For its part, the IDF has charged that many of the self-proclaimed peace activists are “provacateurs” and “riot inciters” who deliberately interfere with the army’s work in an effort to blacken Israel’s image.
In addition, last Friday the IDF raided the ISM’s offices in the West Bank village of Beit Sahour, arresting a Palestinian secretary, Fida Gharib, and an American, Christine Razowsky along with an Australian human rights worker, Miranda Sissons, who was visiting at the time.
The organization is now changing its direction, Gordon said, as “clearly, it has become dangerous to do direct actions, so we’re refocusing our efforts on community development – such as writing papers on the water situation in the region.”
She added that “the situation has become more and more difficult, but we don’t feel that by any means that it is the end of ISM. More and more people are e-mailing us and offering their support.”

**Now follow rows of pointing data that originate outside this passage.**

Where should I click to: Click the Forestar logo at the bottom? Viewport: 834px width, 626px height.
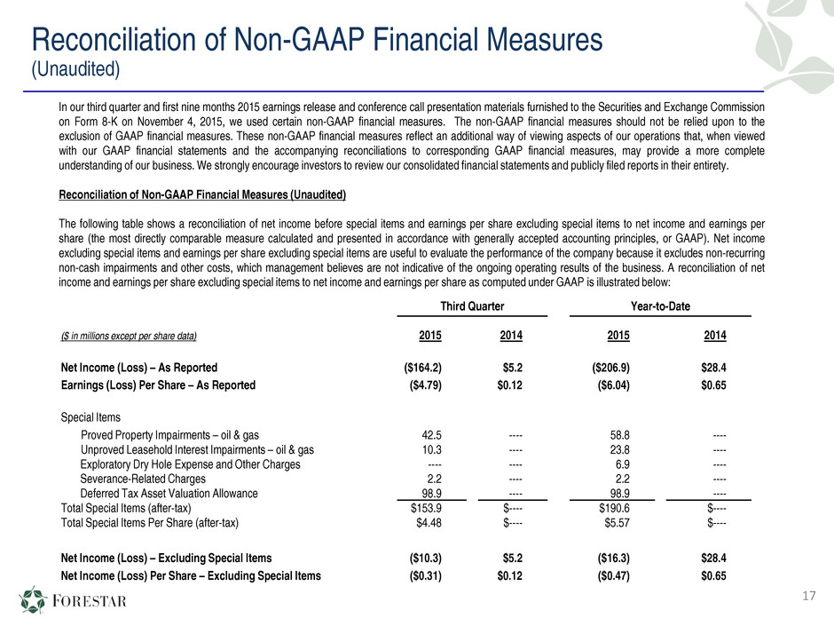tap(73, 600)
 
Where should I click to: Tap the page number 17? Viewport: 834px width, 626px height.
tap(808, 596)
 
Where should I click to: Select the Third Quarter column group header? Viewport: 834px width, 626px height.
tap(472, 306)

In addition, the group launched an e-mail campaign this week calling on those activists who had been in the region to return.
“We are a nonviolent group and we maintain neutrality,” Gordon stressed. “You try to distance yourself from the factions here while understanding that this is the result of the occupation. I would be thrilled to see the day when there are no more suicide bombers, but I don’t see anything in place [that shows that] Israel is serious about reducing the violence here. Sincerely, I do believe that I am furthering the safety and long-term stability of the Jewish people by being here.”